Erdoğan’ın anlattığı öykü ne kadar hayali olursa olsun içinde bir sürü gerçek unsuru da barındırıyor. Şüpheye düşen insanların aklına birden duble yollar geliyor, sağlık hizmetlerine erişimin kolaylaşması geliyor, devletten yakacak veya yiyecek yardımı almanın zahmetsizleşmesi geliyor ve “Erdoğan geçmişte yaptı, yine yapar” inancı tutunacak bir dal, günlük sevimsiz gerçeğe rağmen ona oy vermeye devam etmenin bir unsuru haline geliyor.
Seçimler toplamı sıfır olan bir oyun. Birinin kazancı, diğerinin kaybı demek. O yüzden, Erdoğan’ın anlattığı hikayeden kaçışın hızını, ona muhalif olanların anlattığı hikayenin gücü de belirliyor.
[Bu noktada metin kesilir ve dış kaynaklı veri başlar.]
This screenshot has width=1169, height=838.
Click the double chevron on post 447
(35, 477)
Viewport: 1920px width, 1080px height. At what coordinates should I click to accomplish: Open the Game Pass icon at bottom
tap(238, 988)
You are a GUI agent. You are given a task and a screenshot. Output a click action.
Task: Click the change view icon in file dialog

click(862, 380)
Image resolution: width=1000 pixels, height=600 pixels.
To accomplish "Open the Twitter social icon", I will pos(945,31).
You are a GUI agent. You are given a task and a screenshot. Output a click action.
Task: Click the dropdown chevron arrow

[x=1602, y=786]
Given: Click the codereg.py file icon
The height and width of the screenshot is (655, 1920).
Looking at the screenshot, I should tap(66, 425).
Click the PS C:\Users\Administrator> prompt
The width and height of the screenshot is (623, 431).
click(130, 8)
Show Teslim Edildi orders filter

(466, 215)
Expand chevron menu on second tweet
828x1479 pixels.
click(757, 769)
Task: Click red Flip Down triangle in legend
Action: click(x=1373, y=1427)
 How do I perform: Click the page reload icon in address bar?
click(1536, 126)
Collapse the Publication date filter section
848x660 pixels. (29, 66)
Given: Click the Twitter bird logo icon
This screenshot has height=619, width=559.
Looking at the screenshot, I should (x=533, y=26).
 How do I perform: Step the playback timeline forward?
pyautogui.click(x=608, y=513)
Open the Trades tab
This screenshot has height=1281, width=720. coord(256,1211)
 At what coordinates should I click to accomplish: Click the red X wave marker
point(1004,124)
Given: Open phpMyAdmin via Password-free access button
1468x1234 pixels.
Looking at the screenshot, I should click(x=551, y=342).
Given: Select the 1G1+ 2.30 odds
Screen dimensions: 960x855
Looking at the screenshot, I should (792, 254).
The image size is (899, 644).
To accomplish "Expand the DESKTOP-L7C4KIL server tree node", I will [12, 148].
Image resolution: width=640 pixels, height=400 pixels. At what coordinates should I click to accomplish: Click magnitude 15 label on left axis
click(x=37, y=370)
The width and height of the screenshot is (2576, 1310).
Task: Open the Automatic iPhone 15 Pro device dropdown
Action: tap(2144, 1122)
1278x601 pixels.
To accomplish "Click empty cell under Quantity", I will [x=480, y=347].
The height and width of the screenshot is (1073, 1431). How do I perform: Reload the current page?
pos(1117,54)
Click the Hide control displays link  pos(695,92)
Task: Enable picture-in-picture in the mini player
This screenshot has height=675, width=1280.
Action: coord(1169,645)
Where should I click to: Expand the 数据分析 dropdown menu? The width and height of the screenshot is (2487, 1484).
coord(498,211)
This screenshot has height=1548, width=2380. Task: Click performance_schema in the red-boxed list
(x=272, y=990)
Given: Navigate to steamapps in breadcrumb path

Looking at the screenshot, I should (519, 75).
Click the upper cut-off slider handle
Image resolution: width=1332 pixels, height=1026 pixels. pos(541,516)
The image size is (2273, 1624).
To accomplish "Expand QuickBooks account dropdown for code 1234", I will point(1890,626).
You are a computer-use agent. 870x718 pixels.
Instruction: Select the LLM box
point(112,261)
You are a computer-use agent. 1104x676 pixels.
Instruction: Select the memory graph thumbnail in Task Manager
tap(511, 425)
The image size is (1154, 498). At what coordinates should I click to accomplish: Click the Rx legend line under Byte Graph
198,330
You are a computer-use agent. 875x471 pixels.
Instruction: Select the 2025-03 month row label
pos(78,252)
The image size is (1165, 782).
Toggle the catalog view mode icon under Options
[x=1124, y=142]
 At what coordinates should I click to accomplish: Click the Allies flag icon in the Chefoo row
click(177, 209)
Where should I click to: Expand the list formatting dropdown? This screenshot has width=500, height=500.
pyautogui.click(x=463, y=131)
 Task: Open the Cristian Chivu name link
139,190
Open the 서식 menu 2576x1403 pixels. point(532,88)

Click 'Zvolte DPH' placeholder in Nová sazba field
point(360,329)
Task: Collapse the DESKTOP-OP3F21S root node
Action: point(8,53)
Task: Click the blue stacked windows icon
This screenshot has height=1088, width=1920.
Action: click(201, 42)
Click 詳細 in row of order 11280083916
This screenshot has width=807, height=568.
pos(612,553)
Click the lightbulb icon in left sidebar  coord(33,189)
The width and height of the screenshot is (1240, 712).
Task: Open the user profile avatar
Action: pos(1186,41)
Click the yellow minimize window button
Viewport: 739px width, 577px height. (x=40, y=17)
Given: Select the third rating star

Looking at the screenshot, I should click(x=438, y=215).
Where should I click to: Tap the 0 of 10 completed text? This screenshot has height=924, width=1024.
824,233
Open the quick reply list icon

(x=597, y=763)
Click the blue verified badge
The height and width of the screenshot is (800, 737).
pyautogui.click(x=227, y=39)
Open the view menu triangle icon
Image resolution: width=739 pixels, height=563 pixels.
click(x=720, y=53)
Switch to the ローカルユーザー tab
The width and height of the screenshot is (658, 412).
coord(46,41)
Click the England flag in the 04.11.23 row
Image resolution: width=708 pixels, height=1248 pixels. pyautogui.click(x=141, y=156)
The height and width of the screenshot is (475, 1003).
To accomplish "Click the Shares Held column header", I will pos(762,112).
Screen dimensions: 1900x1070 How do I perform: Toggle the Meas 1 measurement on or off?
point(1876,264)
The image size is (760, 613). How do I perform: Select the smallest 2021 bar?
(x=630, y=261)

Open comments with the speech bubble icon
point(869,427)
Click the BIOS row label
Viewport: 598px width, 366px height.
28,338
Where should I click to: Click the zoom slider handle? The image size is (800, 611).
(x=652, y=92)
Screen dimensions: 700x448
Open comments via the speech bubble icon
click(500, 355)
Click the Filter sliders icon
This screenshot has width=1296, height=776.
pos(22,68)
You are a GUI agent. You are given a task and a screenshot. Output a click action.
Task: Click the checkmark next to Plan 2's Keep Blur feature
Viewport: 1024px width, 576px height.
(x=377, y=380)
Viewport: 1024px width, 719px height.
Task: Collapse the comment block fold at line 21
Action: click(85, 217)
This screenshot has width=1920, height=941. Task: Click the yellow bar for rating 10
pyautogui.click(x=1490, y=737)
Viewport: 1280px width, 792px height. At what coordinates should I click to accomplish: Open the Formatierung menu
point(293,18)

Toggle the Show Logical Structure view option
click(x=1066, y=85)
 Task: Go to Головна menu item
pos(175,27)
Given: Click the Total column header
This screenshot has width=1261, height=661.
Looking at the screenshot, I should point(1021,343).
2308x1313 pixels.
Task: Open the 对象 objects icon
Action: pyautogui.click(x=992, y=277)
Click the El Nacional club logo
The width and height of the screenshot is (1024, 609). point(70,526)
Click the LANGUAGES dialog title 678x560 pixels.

Baktığınızda muhalefetin en iri partisi olan CHP’nin Ak Parti’nin oy kaybettiği hızda oy kazanmadığını görüyorsunuz. İktidarın kaybı, henüz muhalefetin kazancı olarak haneye yazılmış değil. Yani gelecekteki seçimi kimin kaybedeceğini bir ölçüde biliyoruz ama kimin kazanacağını bilmiyoruz.
Bu bilmeme hali temelde muhalefetin bize anlattığı öyküden kaynaklanıyor. Bazı büyük sorunları var bu öykünün.
Birincisi bir kahramanı yok; onun yerine pek de birbirine benzemeyen, zaten zaman zaman çelişen bir “kollektif kahramanlık” var. Bu, hikayeye inanmamızı zorlaştırıyor.
İkincisi, hikayenin bir mutlu sonu yok. Bize en fazla vaat ettiği şey “Artık Tayyip Erdoğan olmayacak” cümlesi. Bu da tek başına bir “mutlu son” olmak için yeterli değil.
Üçüncüsü bizi olduğumuz yerden alıp daha iyi bir yere götürme hayalini de içermiyor; en fazla “Bir anormallik içinde yaşıyorsunuz, hayatınız normal olacak” diyor.
Dördüncüsü bize ortak bir kimlik, “bu işte birlikteyiz” duygusu, “işte beni temsil eden şey bu” duygusu vermiyor bu hikaye. Çünkü altı partiyi zor bela bir arada tutabilen son derece zorlu bir diplomasiyle oluşturulan bu hikaye özenle ideolojiden ve hatta siyasetten uzak duruyor. Kastettiğim kurucu siyaset.
“Nasıl yüzde 30 hala AKP’ye oy veriyor” sorusunun cevaplarının bir kısmı bu. Zaman zaman buraya döneceğim.